Aucune restriction quant au grand écart que les too big to fail effectuent au quotidien entre la baque commerciale et celle des investissements spéculatifs. Pire, le shadow banking explose, et les pratiques spéculatives des repos sur fond de titrisation des actifs est normalisée. Et devinez qui porte les volumes monstrueux de produits dérivés?… Les too big to fail!
Aucune mesure n’a été prévue par Monnaie pleine…
Voici une analyse du professeur Tille, qui se trouve être au Conseil de banque de la BNS. Il y dit que Monnaie pleine n’aurait pas empêché en 2008 le sauvetage de UBS. Et pour cause, ce fut une décision politique, qui outrepassait le mandat de la BNS…
Donc Monnaie pleine ou vide, il va bien falloir continuer d’offrir les garanties publiques aux too big to fail.
Vous trouverez dessous le commentaire instructif de Christian Gomez, soutien de l’initiative, et qui se trouve être un fin connaisseur de la haute finance internationale au vu de son parcours qui fut couronné par la présidence de la Société Générale (groupe) Suisse (CV ici). Rappelons que cette banque est une too big to fail internationale, sous couleurs françaises.
J’avoue que la référence de M Gomez à l’imposante épargne des braves suisses est savoureuse. Bien que Monnaie pleine refuse de la protéger -contrairement au concept de M Allais!-, les initiants comptent toujours sur notre épargne pour financer les crédits.
Reste plus qu’à savoir pour quels projets? Ceux du local ou ceux de la haute finance internationale…?
Bonne lecture.
LHK
UBS 2008 : monnaie pleine n’aurait rien changé. Cédric Tille
Les multiples activités d’UBS (et d’autres banques)

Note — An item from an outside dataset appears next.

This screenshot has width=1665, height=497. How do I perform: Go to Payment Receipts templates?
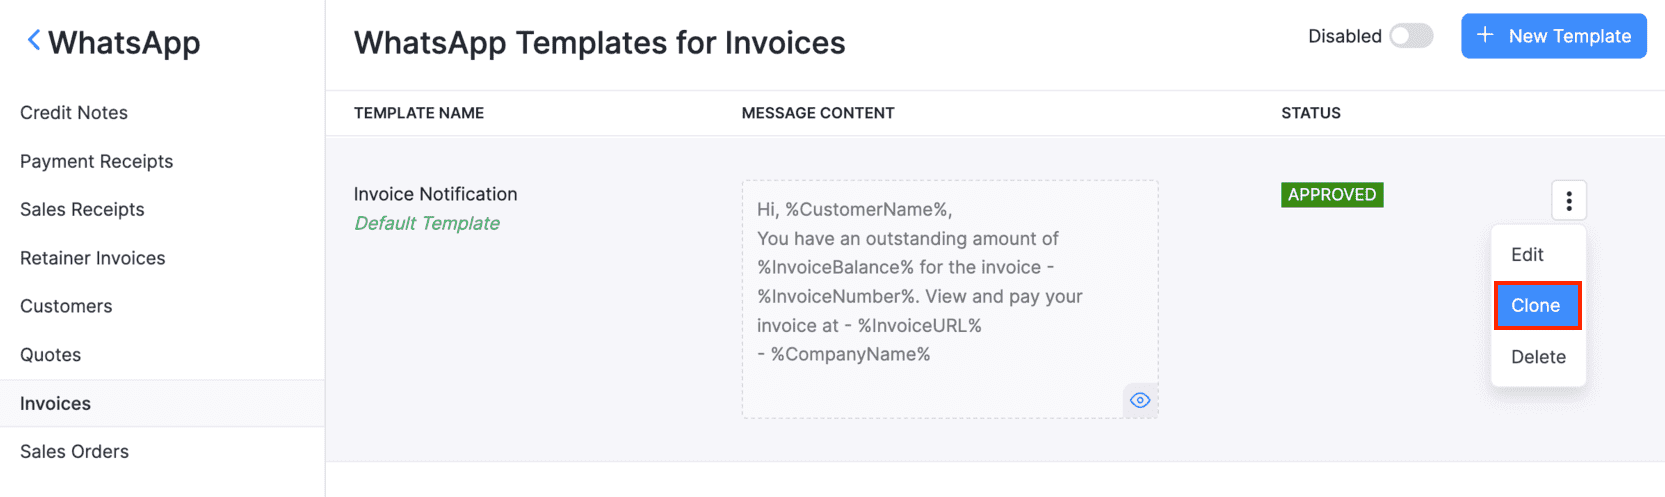96,161
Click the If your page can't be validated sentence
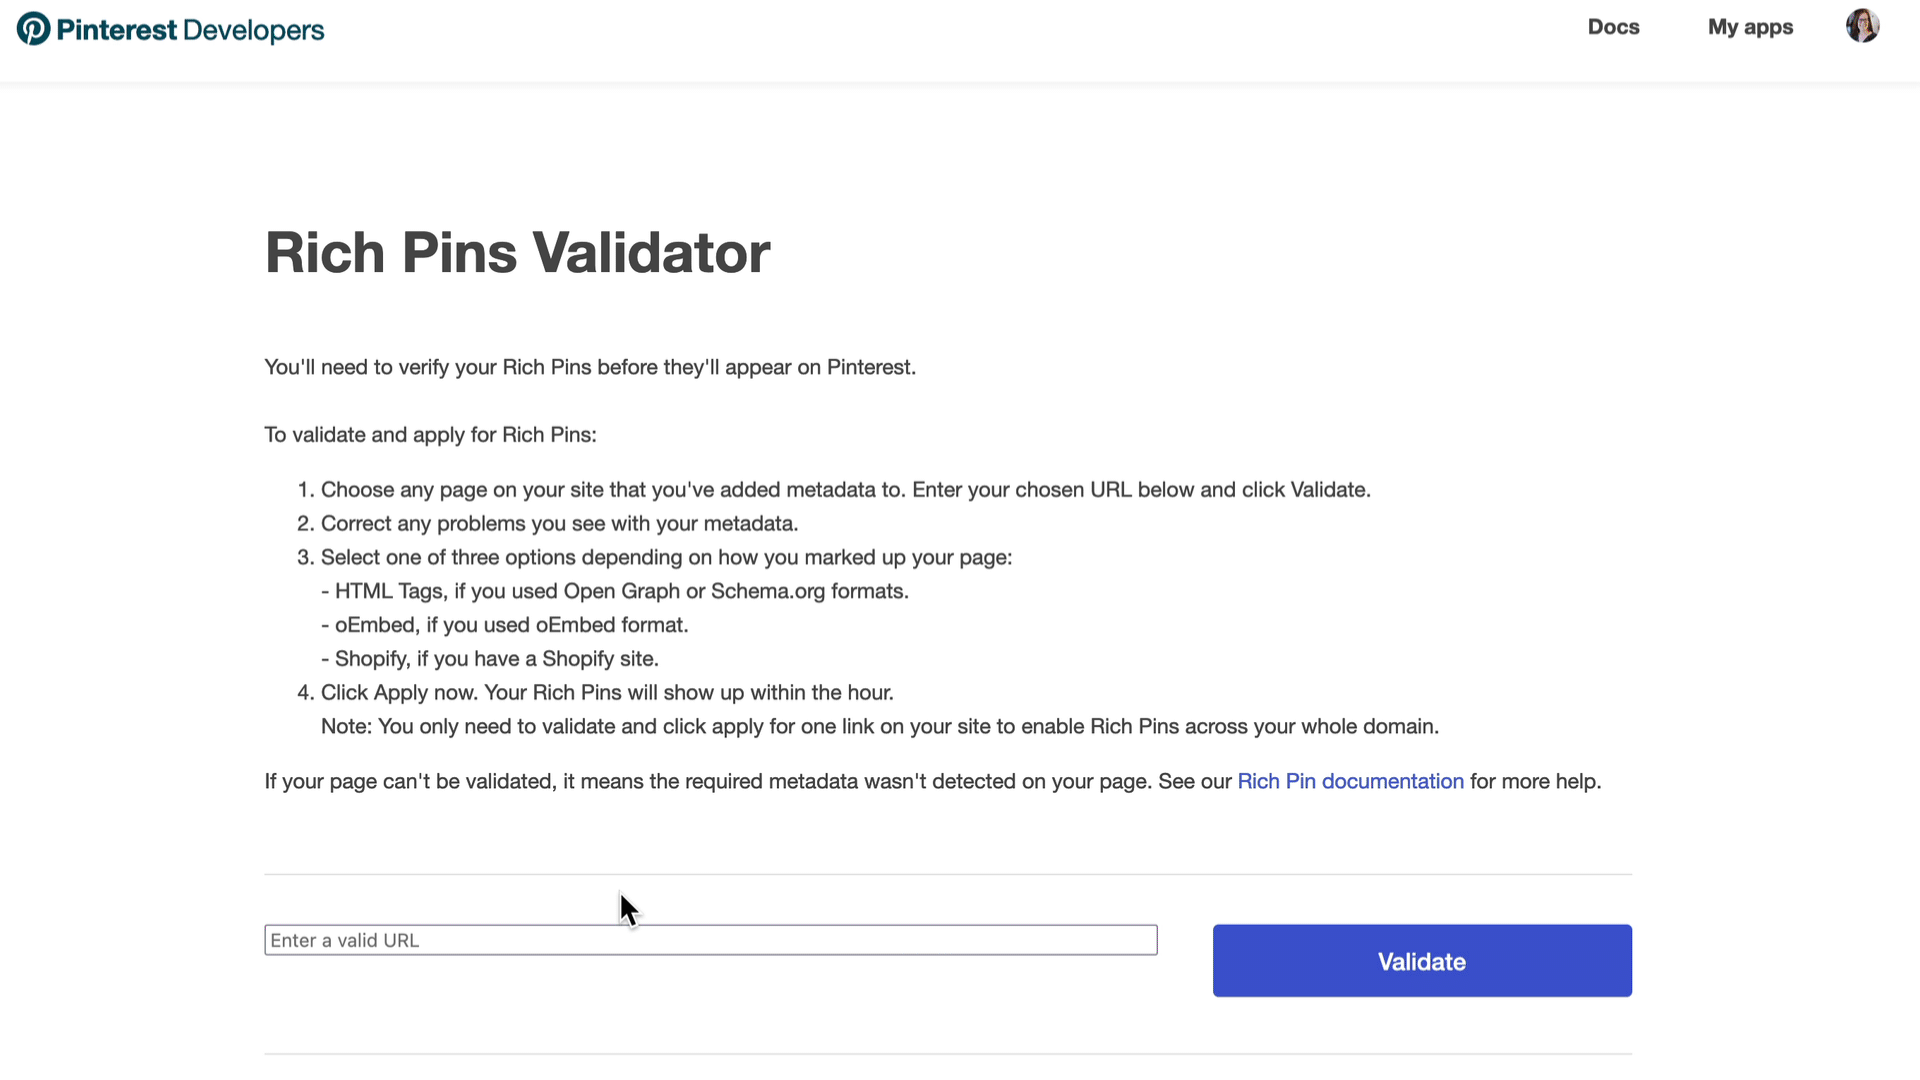This screenshot has height=1080, width=1920. tap(933, 781)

Dans notre vie de tous les jours nous avons essentiellement affaire aux banques commerciales classiques auprès desquelles nous avons nos comptes courants, plaçons notre épargne, et empruntons nos hypothèques par exemple. Ces banques créent la monnaie fiduciaire en octroyant les crédits : lorsque la banque m’accorde un prêt, elle dépose le montant sur mon compte et je deviens à la fois son créancier et son débiteur. C’est ce mécanisme qui préoccupe les initiants et qu’ils veulent supprimer, ce malgré le fait qu’il est strictement encadré.
Mais la banque commerciale n’est qu’une des multiples facettes de l’activité bancaire. Les banques ne sont de loin pas un tout homogène. Outre la banque commerciale, les métiers incluent la gestion de fortune, le financement du commerce international, la banque d’investissement en titres (« investment bank »), pour n’en citer que quelques-uns. Notez qu’aucune de ces activités n’est basée sur la création de monnaie fiduciaire. Certaines banques se spécialisent dans quelques activités, alors que d’autres comme UBS couvrent une palette plus large.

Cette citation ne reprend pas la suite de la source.